Forty composers, lyricists and librettists were selected for the program. They lived in Goodspeed housing and were given a stipend. They got a creative mentor as well, along with access to Goodspeed's Scherer Library of Musical Theatre and the theater's music studios. They received input from each other during salons where they perform their work.

Members of Goodspeed's artistic staff, as well as professionals from the Johnny Mercer Foundation, provided guidance for the students.

Seibert and Lundquist had done a lot of preliminary work on "Swan Lake," which they describe as an epic romance that draws on parts of "Swan Lake," the "Tristan and Isolde" legend, and "Romeo and Juliet."

Once they got to East Haddam and began getting feedback from others involved with the writers colony, though, they realized they had to pretty much start again.

"We found out that our story was all over the place and way too complex and all of these things," Seibert says. "We sat down and outlined a new story."

This is, in fact, the first musical for the collaborators from L.A.

Singer/songwriter Lundquist has written music with and sung back-up for Al Jarreau. He has been a vocalist on such releases as Adam Lambert's "For Your Entertainment" and the movie "Easy A," too.

Composer/conductor/pianist Seibert's credits range from the films "Tim Burton's Alice in Wonderland" and "Justin Bieber: Never Say Never" to the TV shows "Drop Dead Diva and "Mob Doctor."

A little over a year ago, Seibert spoke with Lundquist about wanting to do more than write background scores.

After all, for TV shows and movies, Seibert notes, "if you ever draw attention to your own music, you've failed." In addition, by the time the composer comes in, the creative process is pretty much done - the story has been written.

Creating a musical is, of course, a whole different proposition. And the kind of epic orchestral pop the collaborators wanted to do is right at home in a musical setting.

Lundquist says that Seibert's speciality is "the John Williams-James Horner soaring strings and big orchestra and drumbeats. We wanted to take that and combine it with the Josh Groban heightened emotions but with a more Phil Collins pop vocal. You know, we wanted to try things. What we realize now is, we were already writing theater."

They needed a story that would allow for that kind of big music - hence the drama of "Swan Lake." The set-up for the show is this: wars between two rival peoples, the Black Swans and the White Swans, have ravaged the Great Swan Lake Empire for centuries. The princess of the White Swans - Odette - lives under an enchantment, where she is human by night and swan by day.

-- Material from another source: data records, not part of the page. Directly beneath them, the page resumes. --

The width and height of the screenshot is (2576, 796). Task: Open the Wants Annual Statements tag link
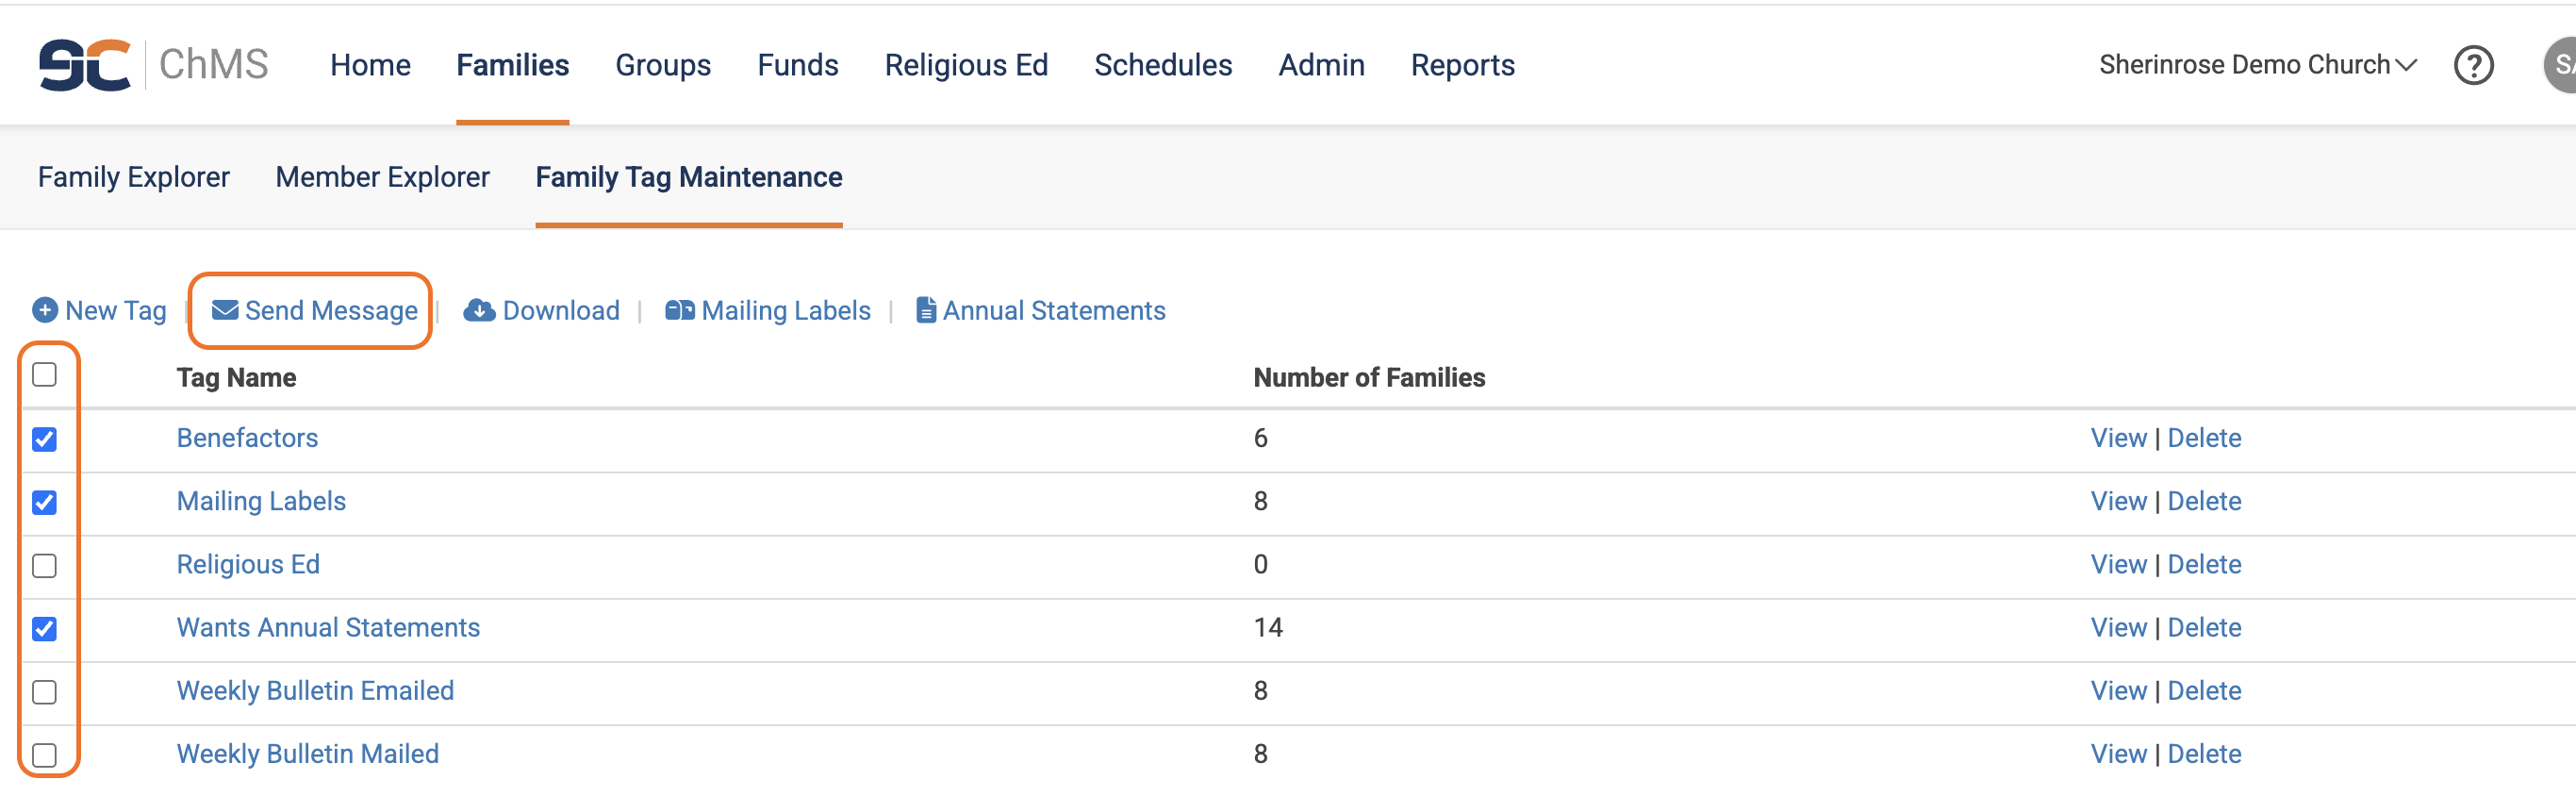click(328, 627)
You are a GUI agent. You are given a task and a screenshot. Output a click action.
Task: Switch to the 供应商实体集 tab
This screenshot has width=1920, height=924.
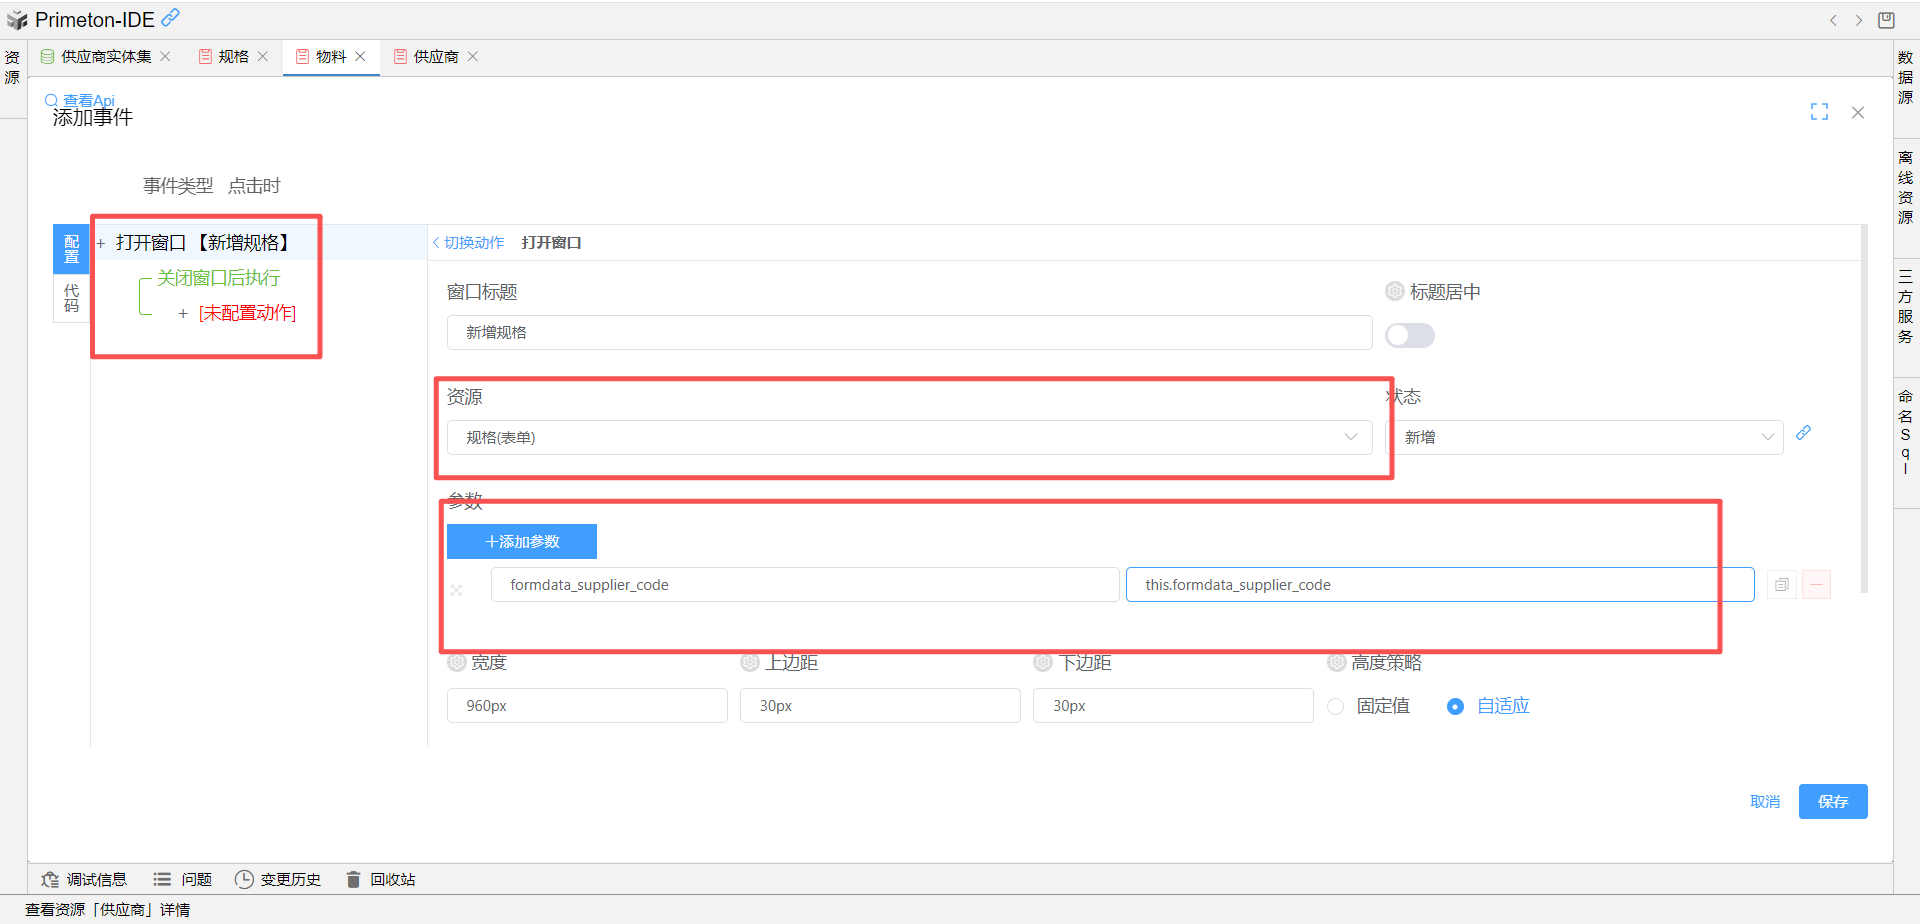pyautogui.click(x=105, y=57)
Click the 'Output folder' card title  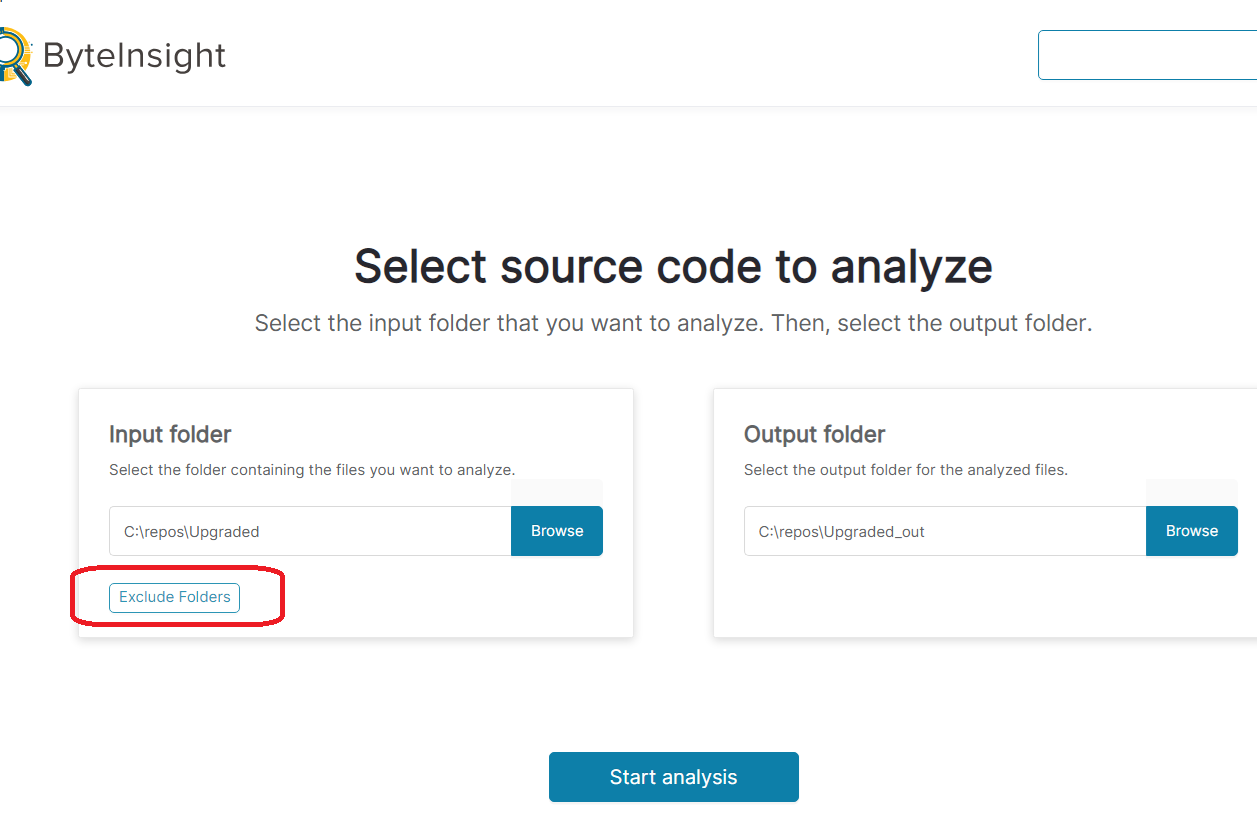(814, 434)
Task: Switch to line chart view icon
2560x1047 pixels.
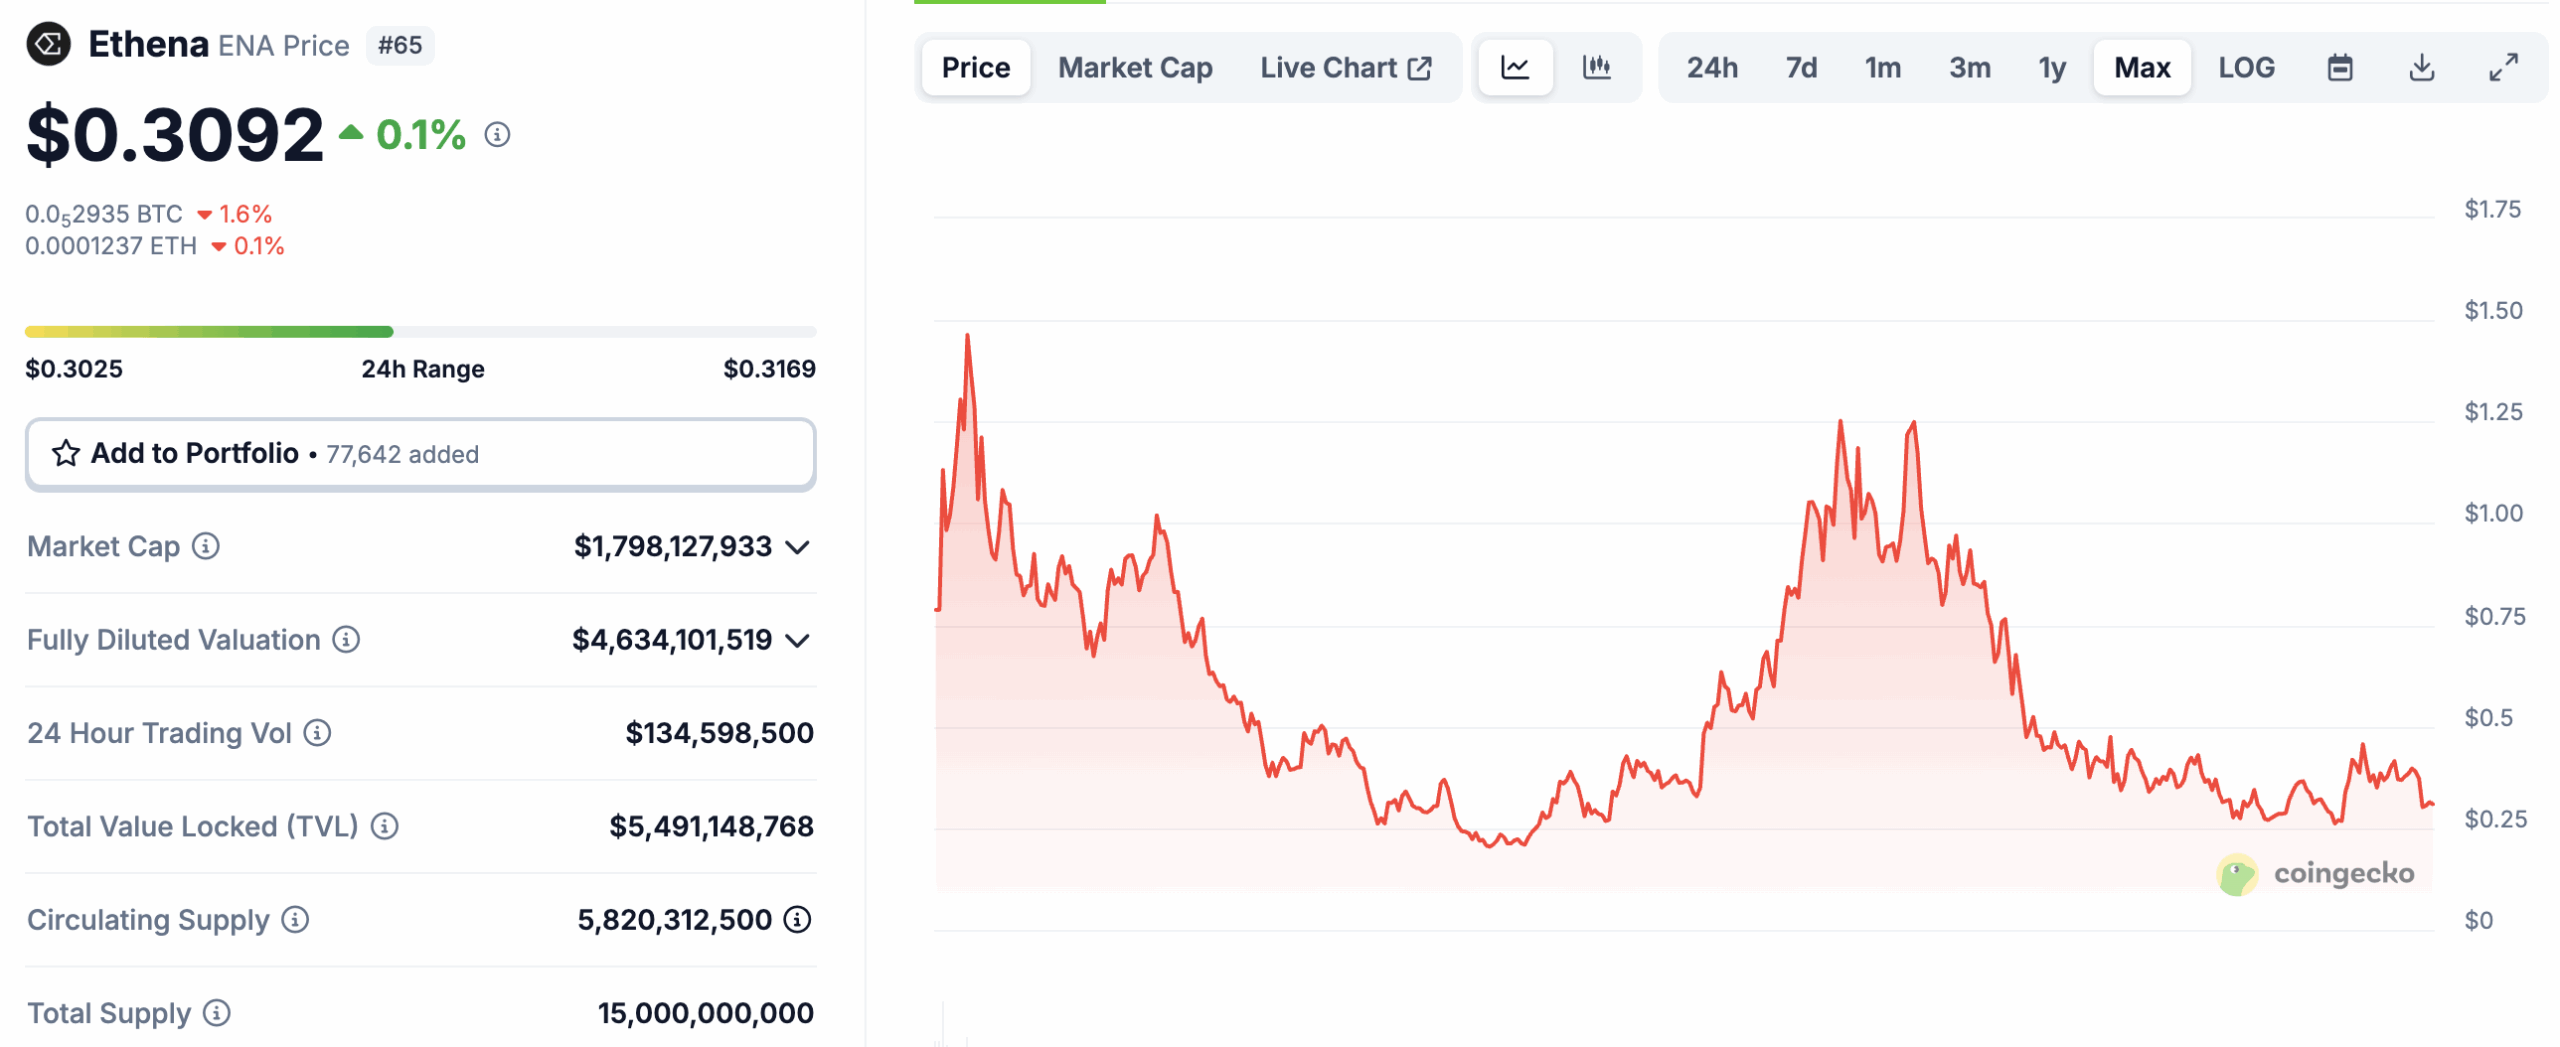Action: pyautogui.click(x=1514, y=68)
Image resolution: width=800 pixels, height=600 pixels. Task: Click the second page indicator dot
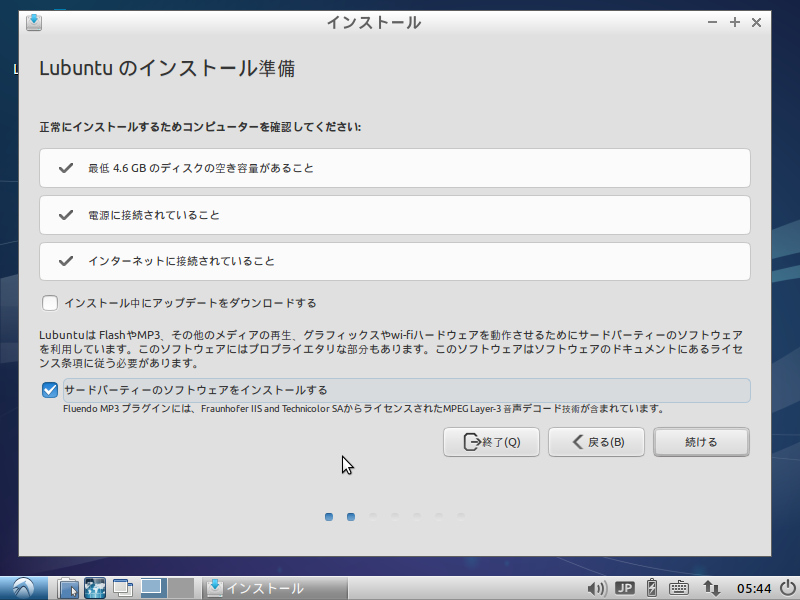351,517
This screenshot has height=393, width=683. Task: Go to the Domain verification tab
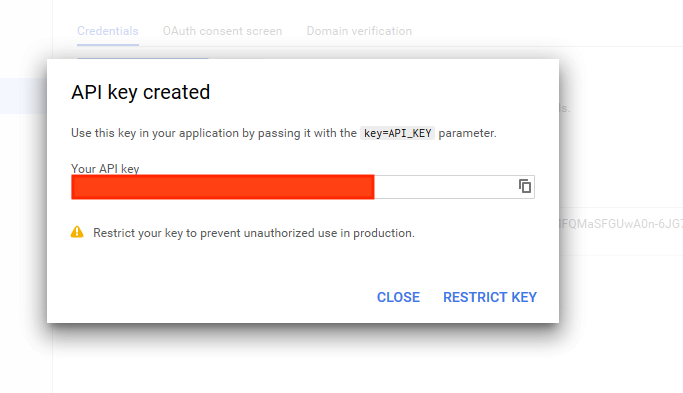[x=359, y=31]
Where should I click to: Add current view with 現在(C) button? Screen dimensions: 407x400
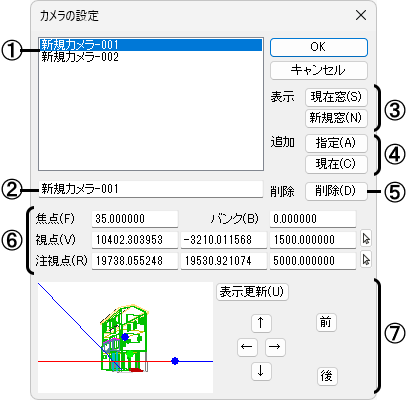[x=336, y=164]
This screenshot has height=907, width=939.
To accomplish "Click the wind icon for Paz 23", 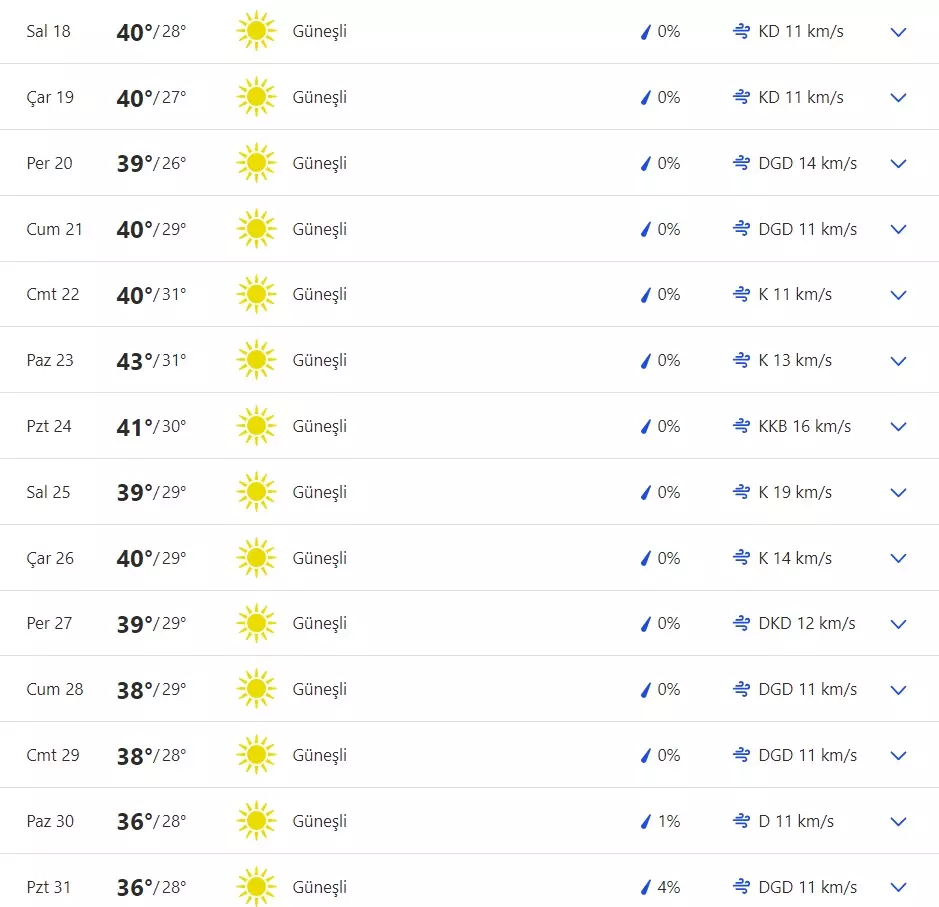I will (741, 360).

An illicit romance blossoms between Odette and the Black Swan's second-in-command, Carter.

Lundquist and Seibert are happy to have a month at Goodspeed to concentrate all their energies on "Swan Lake." They are roommates in L.A., but their schedules don't always overlap, so their collaboration can be sporadic.

Lundquist says, "Pete will say, 'Hey, man, I've got a really cool idea for this song.' I'll say, 'Cool, cool, can you send it to me?' I'm walking out, and he's coming in. I'll listen to it, and six hours later, I'll get home and say, 'Yeah, yeah, sounds good.'

"There's just not that energy (that there is) when we get in one room and we get to help each other."

Getting that opportunity here, he says, has been really fun. Working together at the writers colony also allows them to build momentum in a way they can't when real life intrudes. Some of the best songs they've written here grew out of risks they were able to take.

"We'll try something, but if it were back in L.A., we might sit on it for three weeks and decide against it," Seibert says. "Or we might hit a plot point we can't fix, and that might stop the project for a month.

"But here, if we hit something we can't fix, we ask somebody, or we call Michael. He's been doing this for years, so he's like, 'You have some options.' It sets us right back on track within a half an hour."